-- START OF Text excerpt --

Date of Award


Degree Name

Doctor of Philosophy



First Advisor

Dr. Ann Miles

Second Advisor

Dr. Zoann Snyder

Third Advisor

Dr. Whitney DeCamp

Fourth Advisor

Dr. Gary Bischof


Transgender, queer, microaggressions, LGBT, discrimination, intersectionality


This research builds on the growing literature on gender minority identities and issues, and aims to bring to light the voices, experiences, and ideas of this marginalized population contributing to our knowledge of the ways that discrimination is experienced by gender minorities. Participants' in this study are adults who identify within a marginalized gender category, mostly transgender and gender non-binary. The purpose of this research is to provide a glimpse into the lives of these participants and showcase the extreme vulnerability and vigilance, as well as resilience, participants navigate and embody. Using an intersectional framework, this research explores the influences of multiple social factors on participant's gender identities and experiences, including generations, race, education, family support, religion, and geographic location. Borrowing from grounded theory approach this study outlines four distinct types of discrimination participants described: institutional discrimination, public attacks, microaggressions, and intersectional discriminations. While some participants described being physically or verbally attacked, the most common types of discrimination were institutional and microaggressions. There were few places were participants did not describe facing discrimination, and many described the vigilance they must maintain in an attempt to ensure their emotional and physical safety, both in public and private spaces.

-- END OF Text excerpt --

• _Parts of the exercise_
[a] Decide whether each statement agrees with the abstract on discrimination against gender minorities. Answer yes or no for each, and quote the words from the abstract that settle it.
(i) Most participants identify as transgender or gender non-binary.
(ii) Public attacks were the most common type of discrimination participants described.
(iii) The research relies on an intersectional framework.
[b] Extend the abstract on discrimination against gender minorities by writing what would come after its final sentence.
The lines that follow come from a separate source and have no connection to the abstract above.

-- START OF Information supplied --

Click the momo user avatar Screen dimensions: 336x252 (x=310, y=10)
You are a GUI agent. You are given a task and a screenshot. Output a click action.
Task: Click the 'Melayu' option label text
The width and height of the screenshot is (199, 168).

-- END OF Information supplied --

• _Answers given_
[a]
(i) Yes: "mostly transgender and gender non-binary"
(ii) No: "the most common types of discrimination were institutional and microaggressions"
(iii) Yes: "Using an intersectional framework"

[b]
Ultimately, this research shows the resiliency of these participants, who face potentially hostile environments daily and find ways to cope with the complexity of their negative experiences. Because we live intersectional lives, it can be difficult for participants to discern whether they are treated negatively based on their gender identity or expression, or if it is due to their race, religion, ability, or sexuality. The lack of public knowledge about gender minority identities and issues was cited as a major concern for participants, who want their communities to be a more welcoming places for people of all genders. This study aims to provide the public with information about some of the people who live as gender minorities in southwest Michigan, and their recommendations for how to improve individual and institutional interactions.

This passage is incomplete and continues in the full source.